Only 17 days until FOIA turns 43 years of age.
FOIA has been used by the reporters and investigators for decades. In some instances, this has resulted in the headlines you’ve seen in your local papers and now carries forward to be seen on the cable news networks. George Washington University’s “The National Security Archive” is a great repository of such FOIA based news items. For instance, here are some samples from their 2001 list:
#2. “NASA mistakes, optimism cost taxpayers billions,” Florida Today, 15 June 2001.
#9. “Ritalin prescribed unevenly in U.S.,”
#12. “For VIP’s brother, fish are biting at a tiny lake; State supplies big trout to region where department chief grew up,” San Francisco Chronicle, 2 April 2001.
Another source of where data can be found showing how the use of FOIA has provided important information about government activities is the First Amendment Center. From that page the “Significant FOIA victories” section:
* After being sued by the National Veterans Task Force on Agent Orange, the Air Force released a history of its use of herbicides during the Vietnam War, allowing researchers to determine which U.S. troops had been sprayed.

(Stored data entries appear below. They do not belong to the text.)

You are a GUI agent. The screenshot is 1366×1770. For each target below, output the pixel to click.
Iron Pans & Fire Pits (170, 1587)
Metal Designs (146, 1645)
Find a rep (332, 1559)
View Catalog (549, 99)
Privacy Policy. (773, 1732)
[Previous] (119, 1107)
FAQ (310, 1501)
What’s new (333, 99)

* Responding to numerous FOIA requests, the Federal Bureau of Investigation released papers over the years about its 1950s-’60s COINTELPRO program, in which it infiltrated leftist antiwar and civil rights groups as well as the women’s movement to monitor and sabotage their activities. In 2002, after a 17-year FOIA legal battle, the FBI was forced to turn over the details of its unlawful intelligence activities at the University of California during that period.
* In 1982, The Kansas City Times acquired Department of Agriculture papers showing that although a large percentage of meat packing plants failed to meet the department’s standards, its inspectors routinely gave them satisfactory reports and approved contaminated meat.
* In 2000, environmental groups obtained records from the Food and Drug Administration that showed it was failing to control the levels of mercury in fish even though its own tests showed them to be too high. By 2001, the FDA had warned pregnant women against consuming shark, swordfish and mackerel. However, it failed to include mercury-rich tuna. Another FOIA request, this time by the Environmental Working Group, revealed that the FDA had come under intense pressure from the tuna industry to exclude tuna from the warning.
* The Department of Transportation was forced to release a videotape of crash-test dummies flying out the rear of Chrysler-made minivans on impact, owing to a defect that had contributed to numerous deaths and injuries between 1984 and1995.
* The Louisville (Ky.) Courier-Journal filed FOIA requests to get Department of Energy maps showing radioactive and chemical hazards around the Paducah Gaseous Diffusion Plant, which had long made uranium for nuclear weapons. The maps, released in 2000, showed the levels of plutonium contamination to be much higher than the government had admitted.
If anyone is sitting out there and thinking that FOIA does not matter to them, a look at the above information may change their minds.
The Freedom of Information Act is not always easy to use. In many cases these documents and the information they contain, were not released until the person/agency making the request went through the court system. Sometimes, that trek went all the way to the Supreme Court.
It is the right of people to know what their government, whether national, state, or local is doing. It is the right of people to know how their tax money is spent, what steps are being taken to provide for the health, safety, and well-being of citizens. It is the right of people to know not only the successes of government, but the failings as well.
I will close with this quote from the Carter Center that gives a slightly different perspective in its last two sentences. http://cartercenter.org/peace/americas/nav_question4.html
“Access to public records gives citizens the opportunity to participate in public life, help set priorities, and hold their governments accountable. A free flow of information can be an important tool for building trust between a government and its citizens. It also improves communication within government to make the public administration more efficient and more effective in delivering services to its constituency. But, perhaps most importantly, access to information is a fundamental human right and can be used to help people exercise other critical human rights, such as clean water, healthcare, and education. Access to information has been more recently recognized as an instrument that can be utilized to fight poverty in developing nations.”
Thats right! Don’t be afraid to speak your mind. This is the 21st century, right?